I thought talk of building the wall would end quickly, but since it hasn’t, I went to southern Arizona and drove along the border, from Organ Pipe to Bisbee, to see what was what.
Heading from Tuscan to Organ Pipe, we passed through this small town. And I must say, the question asked in the town’s name remained with me the whole trip. (Okay, so Why refers to a fork in the road. How was I to know?)
Organ Pipe Cactus National Monument
Before I show you the border wall, I have to show you a very special place we visited kind-of on the way to Nogales.
Organ Pipe is a Biosphere Reserve set up by UNESCO in 1976 to preserve the ecosystem of the Sonoran Desert for humanity as well as for scientists. On a hike or drive you can see 26 species of cactus.
After Organ Pipe, we passed many miles of border wall. Parts are still barbed wire, others look more natural and blend in with the scenery. We only found this section below because a Park Ranger told us where to look.
These walls appear lower than what we saw in Nogales, as the area between the west and Nogales relies heavily on the U.S. Border Patrol. Checkpoints on the highway appear often.
Nogales, Arizona
Highway 19 is a major north/south trade route through Arizona and ends at Nogales, where the road crosses the border and becomes Federal Highway 15, El Camino Real, in Nogales, Mexico. On the way into town, we drove past many—too many—insurance sales offices. Insurance to buy before you cross into Mexico. The necessity for such a business told me to be wary about crossing over.
Nogales means walnut, the name derived from the walnut trees that used to line the pass between Ambos Nogales, both Nogaleses. Now, all we saw on the hillside was metal border walls.
In town, I walked up to the wall and got a queazy prison feeling, maybe due to the 4-inch space between bars (aka rusty poles). It brought back the eerie feeling of crossing the Berlin Wall in 1984.
Nevertheless, Nogales is a friendly place, so I asked people in our hotel restaurant how they felt about it. From a small sampling of residents, the Gringos and the Latinos are happy with life in Nogales but find the wall ugly. Most aren’t sure how well it works. After it was first erected in 2011, traffickers tunneled under. Now they sometimes climb over.
Everyone else walks through. “It’s easy,” the diners said. “Americans cross to Mexico for better, cheaper food and alcohol and for affordable dental care. Mexicans cross to the U.S. for Walmart. No problem. You should cross.”
Instead, we shopped on the U.S. side at places where we could understand the Spanish product names but did not recognize the brands. Though Nogales, Arizona became part of the U.S. with the Gadsden Purchase in 1853, it still feels like part of Mexico.
The tall Nogales wall only runs for ten miles and then dwindles to small walls or patrol areas.
We continued east to Bisbee, Arizona, a cute, historic copper mining town, which is very proud of its native daughter, renowned mystery writer, J.A. Jance.
The School House Inn is a comfortable and elegant BnB with interesting guests, a mountainside view, and a fantastic breakfast. Our bedroom used to be the history classroom.

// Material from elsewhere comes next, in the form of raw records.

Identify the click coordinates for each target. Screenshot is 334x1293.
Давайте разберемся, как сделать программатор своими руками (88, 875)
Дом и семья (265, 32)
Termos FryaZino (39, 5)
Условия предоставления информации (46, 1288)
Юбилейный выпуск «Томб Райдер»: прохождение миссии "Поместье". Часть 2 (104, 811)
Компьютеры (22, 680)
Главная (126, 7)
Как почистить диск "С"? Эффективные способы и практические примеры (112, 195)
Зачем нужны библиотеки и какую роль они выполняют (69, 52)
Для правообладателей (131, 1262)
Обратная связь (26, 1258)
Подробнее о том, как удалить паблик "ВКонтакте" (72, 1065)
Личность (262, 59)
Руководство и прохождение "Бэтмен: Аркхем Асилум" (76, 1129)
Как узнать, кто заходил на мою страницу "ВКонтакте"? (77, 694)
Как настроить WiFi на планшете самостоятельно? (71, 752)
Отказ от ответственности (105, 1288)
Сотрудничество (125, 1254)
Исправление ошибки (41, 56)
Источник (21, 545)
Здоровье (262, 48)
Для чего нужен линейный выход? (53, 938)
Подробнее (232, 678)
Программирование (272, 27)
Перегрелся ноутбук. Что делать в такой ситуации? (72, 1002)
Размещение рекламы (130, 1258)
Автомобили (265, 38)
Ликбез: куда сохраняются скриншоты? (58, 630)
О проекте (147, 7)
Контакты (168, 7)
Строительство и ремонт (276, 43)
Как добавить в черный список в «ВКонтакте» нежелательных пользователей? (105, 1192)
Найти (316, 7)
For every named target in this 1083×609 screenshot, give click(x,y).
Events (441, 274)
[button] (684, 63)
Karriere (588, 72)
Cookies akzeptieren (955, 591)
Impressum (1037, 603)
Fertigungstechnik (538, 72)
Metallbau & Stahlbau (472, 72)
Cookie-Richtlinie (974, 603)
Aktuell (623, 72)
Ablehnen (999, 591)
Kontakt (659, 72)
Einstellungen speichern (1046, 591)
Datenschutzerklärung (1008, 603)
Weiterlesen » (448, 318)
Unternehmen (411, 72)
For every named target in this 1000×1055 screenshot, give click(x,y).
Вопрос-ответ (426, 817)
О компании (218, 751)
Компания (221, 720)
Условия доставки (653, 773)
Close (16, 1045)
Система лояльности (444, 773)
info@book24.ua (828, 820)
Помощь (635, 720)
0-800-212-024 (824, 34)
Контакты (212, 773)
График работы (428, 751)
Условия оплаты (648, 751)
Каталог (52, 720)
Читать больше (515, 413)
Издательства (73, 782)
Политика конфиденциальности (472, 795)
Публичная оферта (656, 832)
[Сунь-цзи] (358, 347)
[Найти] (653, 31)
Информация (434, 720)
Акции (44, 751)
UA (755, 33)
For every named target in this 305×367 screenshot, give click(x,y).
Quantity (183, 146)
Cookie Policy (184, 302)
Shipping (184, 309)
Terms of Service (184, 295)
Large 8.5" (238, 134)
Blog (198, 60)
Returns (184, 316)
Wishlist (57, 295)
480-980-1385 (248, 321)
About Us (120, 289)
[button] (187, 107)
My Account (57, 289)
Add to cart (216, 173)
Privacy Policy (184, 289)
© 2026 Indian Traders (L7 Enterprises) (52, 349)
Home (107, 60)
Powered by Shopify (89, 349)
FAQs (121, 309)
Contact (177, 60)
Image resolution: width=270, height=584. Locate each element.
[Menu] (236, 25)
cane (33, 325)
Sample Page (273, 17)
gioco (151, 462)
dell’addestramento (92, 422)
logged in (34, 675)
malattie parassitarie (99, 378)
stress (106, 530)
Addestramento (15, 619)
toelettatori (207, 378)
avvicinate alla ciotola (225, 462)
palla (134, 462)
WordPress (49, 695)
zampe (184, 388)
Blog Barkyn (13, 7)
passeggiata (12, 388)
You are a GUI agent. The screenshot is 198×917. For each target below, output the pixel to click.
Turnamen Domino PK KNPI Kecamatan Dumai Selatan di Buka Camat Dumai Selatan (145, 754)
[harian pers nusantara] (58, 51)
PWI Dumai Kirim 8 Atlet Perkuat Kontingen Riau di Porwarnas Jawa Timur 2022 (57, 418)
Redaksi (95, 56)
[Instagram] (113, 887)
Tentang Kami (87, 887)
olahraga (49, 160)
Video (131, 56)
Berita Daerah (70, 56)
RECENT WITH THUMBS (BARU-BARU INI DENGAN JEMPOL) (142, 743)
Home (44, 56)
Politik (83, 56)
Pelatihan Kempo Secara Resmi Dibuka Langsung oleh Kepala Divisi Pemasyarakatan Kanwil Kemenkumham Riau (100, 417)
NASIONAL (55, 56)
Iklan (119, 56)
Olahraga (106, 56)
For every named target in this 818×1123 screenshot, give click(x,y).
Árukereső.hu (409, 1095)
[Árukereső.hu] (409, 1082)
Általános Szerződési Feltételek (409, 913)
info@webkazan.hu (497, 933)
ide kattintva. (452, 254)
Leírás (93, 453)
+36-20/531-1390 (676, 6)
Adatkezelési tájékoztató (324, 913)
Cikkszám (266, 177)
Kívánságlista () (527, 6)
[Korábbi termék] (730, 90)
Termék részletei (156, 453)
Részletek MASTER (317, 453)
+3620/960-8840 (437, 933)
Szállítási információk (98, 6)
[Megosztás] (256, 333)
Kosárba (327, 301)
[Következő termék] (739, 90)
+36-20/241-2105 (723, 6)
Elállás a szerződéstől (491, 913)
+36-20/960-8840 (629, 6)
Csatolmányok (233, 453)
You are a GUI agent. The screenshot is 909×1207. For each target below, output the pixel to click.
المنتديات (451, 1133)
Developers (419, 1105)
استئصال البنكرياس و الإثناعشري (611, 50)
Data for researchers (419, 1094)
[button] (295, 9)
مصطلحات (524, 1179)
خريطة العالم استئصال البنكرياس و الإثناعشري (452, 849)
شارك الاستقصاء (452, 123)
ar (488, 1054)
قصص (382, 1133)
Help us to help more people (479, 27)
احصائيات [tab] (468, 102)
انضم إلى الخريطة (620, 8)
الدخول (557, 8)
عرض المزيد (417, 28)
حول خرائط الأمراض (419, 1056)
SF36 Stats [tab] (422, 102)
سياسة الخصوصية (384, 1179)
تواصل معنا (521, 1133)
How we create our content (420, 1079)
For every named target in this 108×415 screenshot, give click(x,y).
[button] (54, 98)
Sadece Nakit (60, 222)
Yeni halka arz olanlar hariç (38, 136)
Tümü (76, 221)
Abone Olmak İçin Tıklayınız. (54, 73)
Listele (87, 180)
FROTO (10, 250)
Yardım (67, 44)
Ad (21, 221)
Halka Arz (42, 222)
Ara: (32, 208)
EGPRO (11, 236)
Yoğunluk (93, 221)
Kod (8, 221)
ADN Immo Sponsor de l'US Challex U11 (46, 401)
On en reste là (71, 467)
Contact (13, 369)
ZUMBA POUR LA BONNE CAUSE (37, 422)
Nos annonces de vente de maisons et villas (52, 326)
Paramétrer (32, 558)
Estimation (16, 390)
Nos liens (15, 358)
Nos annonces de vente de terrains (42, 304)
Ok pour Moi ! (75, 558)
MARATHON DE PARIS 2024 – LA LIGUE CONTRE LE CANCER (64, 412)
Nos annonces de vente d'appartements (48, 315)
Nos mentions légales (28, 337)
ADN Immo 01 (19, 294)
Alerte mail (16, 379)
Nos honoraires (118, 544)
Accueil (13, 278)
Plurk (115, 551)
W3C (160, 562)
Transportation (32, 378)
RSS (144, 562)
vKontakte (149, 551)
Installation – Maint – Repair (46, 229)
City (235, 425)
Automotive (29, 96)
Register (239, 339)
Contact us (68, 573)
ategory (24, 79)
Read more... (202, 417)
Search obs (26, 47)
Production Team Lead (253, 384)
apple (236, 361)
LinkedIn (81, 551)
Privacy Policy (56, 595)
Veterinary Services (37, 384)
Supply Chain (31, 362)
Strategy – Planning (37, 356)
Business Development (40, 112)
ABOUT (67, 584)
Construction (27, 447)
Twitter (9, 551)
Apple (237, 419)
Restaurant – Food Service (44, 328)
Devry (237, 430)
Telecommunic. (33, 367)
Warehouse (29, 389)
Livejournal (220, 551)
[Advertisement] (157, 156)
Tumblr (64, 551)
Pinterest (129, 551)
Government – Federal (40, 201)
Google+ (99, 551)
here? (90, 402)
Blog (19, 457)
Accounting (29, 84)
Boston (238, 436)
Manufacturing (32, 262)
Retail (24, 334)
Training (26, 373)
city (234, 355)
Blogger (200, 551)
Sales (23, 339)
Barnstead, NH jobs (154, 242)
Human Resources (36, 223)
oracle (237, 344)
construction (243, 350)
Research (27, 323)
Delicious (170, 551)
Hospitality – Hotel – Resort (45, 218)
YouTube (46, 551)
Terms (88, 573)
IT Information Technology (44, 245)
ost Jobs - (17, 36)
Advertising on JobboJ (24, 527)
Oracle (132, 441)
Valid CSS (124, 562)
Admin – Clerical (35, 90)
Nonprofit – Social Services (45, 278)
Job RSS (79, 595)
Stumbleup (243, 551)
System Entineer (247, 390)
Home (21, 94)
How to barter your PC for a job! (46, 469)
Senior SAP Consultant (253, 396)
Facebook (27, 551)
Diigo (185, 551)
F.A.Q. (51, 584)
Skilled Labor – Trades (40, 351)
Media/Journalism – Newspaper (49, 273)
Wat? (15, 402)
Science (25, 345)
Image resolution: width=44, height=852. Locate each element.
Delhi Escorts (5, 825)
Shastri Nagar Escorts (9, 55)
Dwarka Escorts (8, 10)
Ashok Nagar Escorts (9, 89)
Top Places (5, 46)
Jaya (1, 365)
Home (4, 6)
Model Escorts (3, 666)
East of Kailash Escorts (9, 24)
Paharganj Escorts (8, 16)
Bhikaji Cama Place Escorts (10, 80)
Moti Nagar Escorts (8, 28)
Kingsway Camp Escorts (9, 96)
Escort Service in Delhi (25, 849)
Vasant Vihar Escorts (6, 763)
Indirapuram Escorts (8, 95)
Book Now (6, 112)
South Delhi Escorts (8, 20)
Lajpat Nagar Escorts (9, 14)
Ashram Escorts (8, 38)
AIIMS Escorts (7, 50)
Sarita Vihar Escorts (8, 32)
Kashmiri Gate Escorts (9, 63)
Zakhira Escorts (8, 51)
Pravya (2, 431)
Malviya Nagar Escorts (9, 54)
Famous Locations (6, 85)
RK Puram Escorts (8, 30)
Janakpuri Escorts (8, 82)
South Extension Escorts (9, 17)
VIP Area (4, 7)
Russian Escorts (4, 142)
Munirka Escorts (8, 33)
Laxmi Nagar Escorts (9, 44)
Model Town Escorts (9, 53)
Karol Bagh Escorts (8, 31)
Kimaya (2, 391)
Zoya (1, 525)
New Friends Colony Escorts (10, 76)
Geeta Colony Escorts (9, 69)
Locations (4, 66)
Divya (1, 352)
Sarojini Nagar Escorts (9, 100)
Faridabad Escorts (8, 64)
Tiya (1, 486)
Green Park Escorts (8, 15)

From Bisbee we took a quick side trip to Tombstone, which is expensive and touristy. I will stop at just telling you Tombstone is still there.
So back to my question of Why? Now that illegal immigration has been down for a while, why is it necessary to build the biggest, shiniest, most beautiful border wall at my expense?
The feature image is called 2014 Border Experpience—Nogales, from the National Farm Worker Ministry
Great photos! I have visited these places in the past, more than 20 years ago, and it’s too bad they now have an ugly metal barrier separating them from Mexico. Especially Nogales, we used to walk across to the pharmacia to get low cost meds and have lunch at our favorite cantina.
I’d rather we spent our resources partnering with Mexico and Central American countries to further improve their economies, then there would be no reason for illegal migration.
Me, too, Barb. I now wish we had crossed, but it’s kind of intimidating.
Why indeed. We need to spend our money on our infrastructure.
I’m with you, Laura.
This piece made me sad, Nancy, and perhaps a little angry. I love travel, and your writing always makes me want to visit a place. Same with this one, but the wall keeps me a creepy, sad feeling, as I watch our world shift in ways that continue to astound me. Thanks for sharing; it takes me to a new place I might like to explore on my own. Happy New Year!